As for phenotype formats, the main issue is typically determining what format you need for your program of choice and then figuring out how best to convert it.
Plink format for phenotypes has the following tab-delimited structure:
- FID = Family ID
- IID = Individual ID
In this example, I don't have FIDs so the IID is just repeated for both.
FID | IID | Phenotype1 | ... | PhenotypeN |
---|---|---|---|---|
Indiv1 | Indiv1 | 0 | ... | 0 |
Indiv2 | Indiv2 | 3 | ... | 2 |
This is slightly different from the Tassel tab-delimited format for phenotypes:
<Trait> | Phenotype1 | ... | PhenotypeN |
---|---|---|---|
Indiv1 | 0 | ... | 0 |
Indiv2 | 3 | ... | 2 |
Tassel will allow you to save a phenotype file into either Tassel or Plink format.
If you're running GAPIT, then the phenotype file is read into an R dataframe. That means that the delimiter used is less important since files can be read with "read.csv" or "read.table". However, you will generally want the file to looks like this:
Taxa | Phenotype1 | ... | PhenotypeN |
---|---|---|---|
Indiv1 | 0 | ... | 0 |
Indiv2 | 3 | ... | 2 |
And, when you read the file, you want to designate that there are headers for the phenotype file ("head=TRUE"). Don't do this for the genotype file, though (in HapMap format).

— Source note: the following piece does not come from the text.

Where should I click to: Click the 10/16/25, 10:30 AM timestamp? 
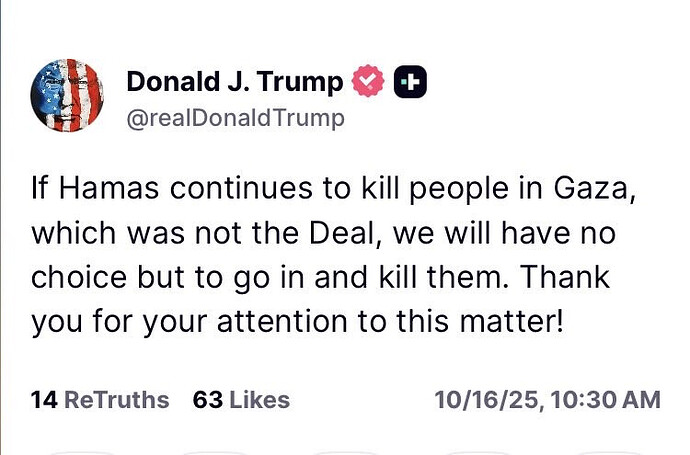tap(547, 400)
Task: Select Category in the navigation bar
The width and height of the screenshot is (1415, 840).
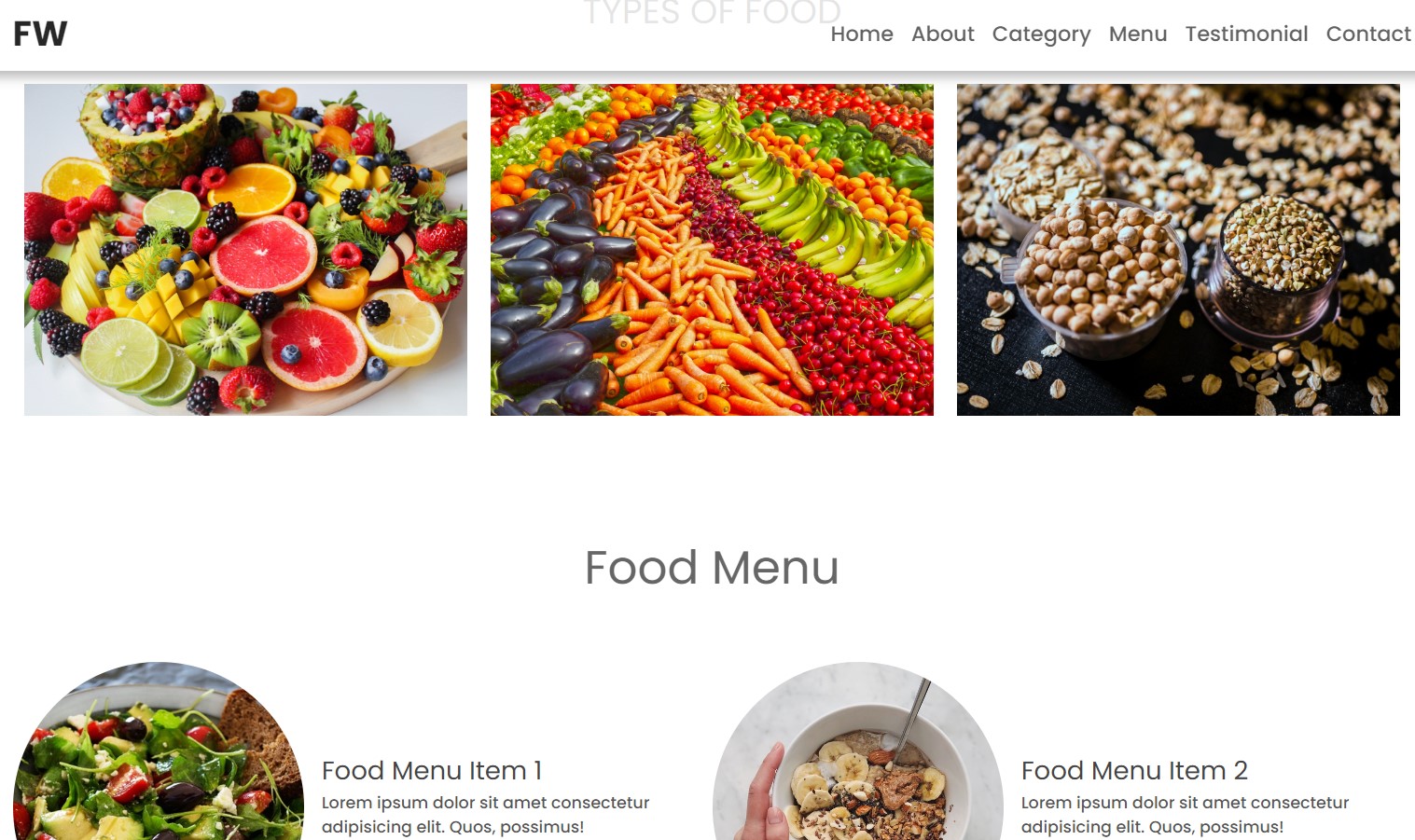Action: pyautogui.click(x=1041, y=34)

Even though there is a header, it should be read as "head=FALSE" so that the header occurs on the first row.
It's also worth noting that while the first 11 HapMap columns are required for GAPIT, only three of them are used ("rs" a.k.a. SNP name, "chrom" and "pos"). So, the other eight columns may be filled with "NA".
Now, let's assume instead that you want to run Plink or GEMMA. GEMMA can use Plink file formats, so let's use that common format. Conversion from VCF to Plink files is easily acheived using Tassel or vcftools.

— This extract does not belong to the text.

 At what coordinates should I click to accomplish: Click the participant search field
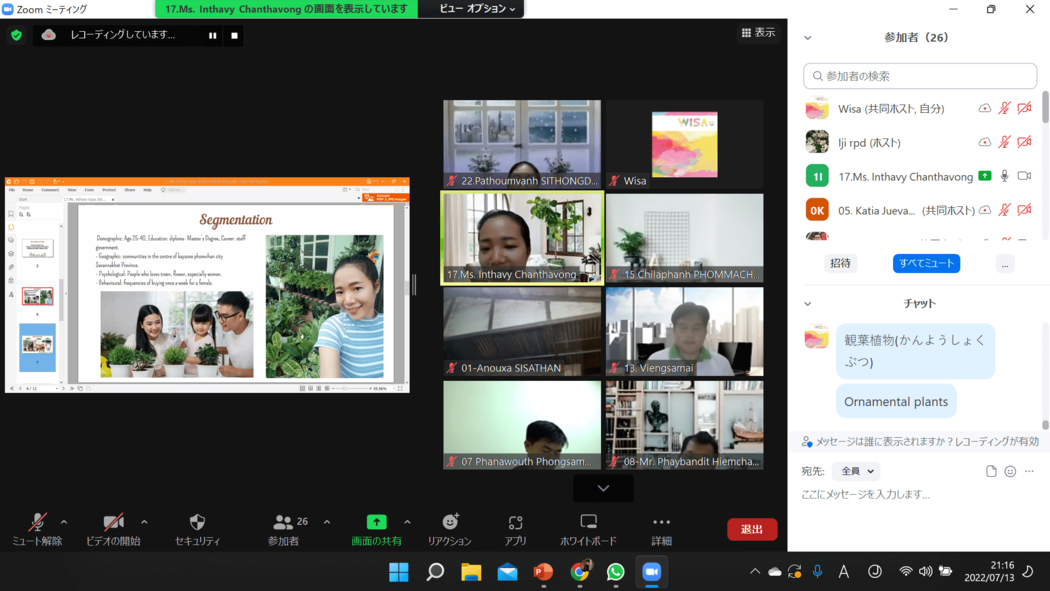pyautogui.click(x=920, y=76)
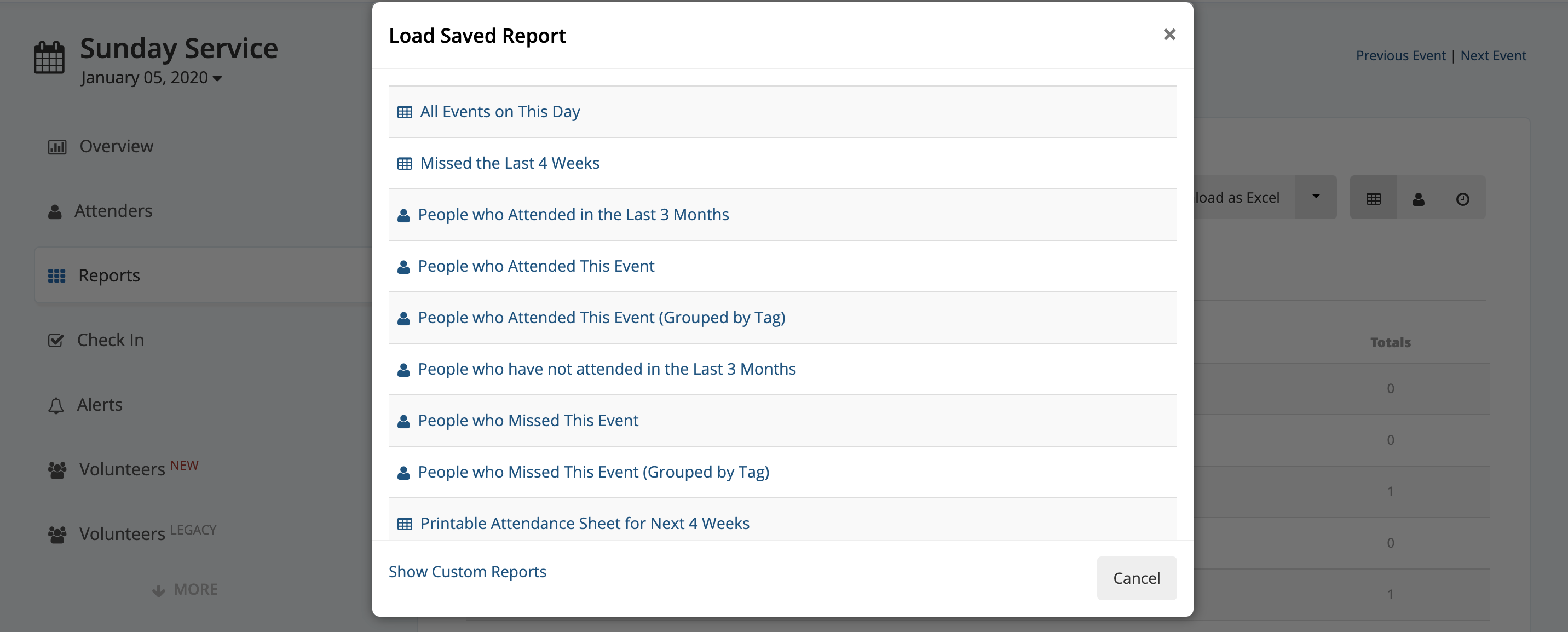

To begin, Plink requires both a PED (pedigree) and MAP (genetic map) file. Plink PED file format requires all markers be biallelic and the file look like so (header included here for clarity -- not in actual PED file):
FamilyID | IndividualID | PaternalID | MaternalID | Sex | Phenotype | Snp1 | ... | SnpN |
---|---|---|---|---|---|---|---|---|
Indiv1 | Indiv1 | 0 | 0 | 0 | 0 | A | ... | G |
Indiv2 | Indiv2 | 0 | 0 | 0 | 0 | A | ... | G |
And the Plink MAP file looks like (again, header included for clarity only):
chromosome | SnpID | GeneticDistance | BasePairPosition |
---|---|---|---|
1 | S01_3918 | 0 | 3918 |
1 | S01_12215 | 0 | 12215 |
1 | S01_23664 | 0 | 23664 |
# This will generate the PED and MAP files -- note: Only biallelic loci will be output
# Tassel can also generate the PED and MAP files, but Tassel retains multiallelic loci
# which is a problem for GEMMA
vcftools --vcf genotypes.vcf --plink --out genotypes
# This will generate BED (binary PED), NoSex (if --allow-no-sex is included),
# FAM (PLINK sample information file), BIM (PLINK extended MAP file) and log files
plink --file genotypes --pheno phenotypes.txt --allow-no-sex --make-bed --out genotypes
The BED, BIM and FAM files are referred to as the Plink binary fileset. These are what you want to run GEMMA and Plink.
The last style of genotype matrix typically seen is the numeric genotype matrix. Depending on the software, you may want this matrix in 0, 1, 2 format or in -1, 0, 1. This matrix format is useful in genomic prediction as a design matrix or during the calculation of a genomic relationship matrix.
Conversion to 012 is easily accomplished using vcftools.
vcftools --vcf my.vcf --012 --out geno_matrix
Then, conversion to a -101 format simply requires that the matrix be read into either R or python and one be subtracted from the matrix. For example:
# Commented code for a small-scale example
# myMatrix <- matrix(c(c(0,1,2),c(2,1,0),c(1,2,0)), nrow=3)
myMatrix <- read.csv("geno_matrix.012", head=FALSE)
myMatrix <- myMatrix - 1
Do note, however, that different programs require missing data in particular formats. Here, the 012 matrix has missing as -1 and the -101 has -2. So, change for NAs as necessary.
That should cover the majority of file conversions needed for performing GWAS or Genomic Prediction. Good luck!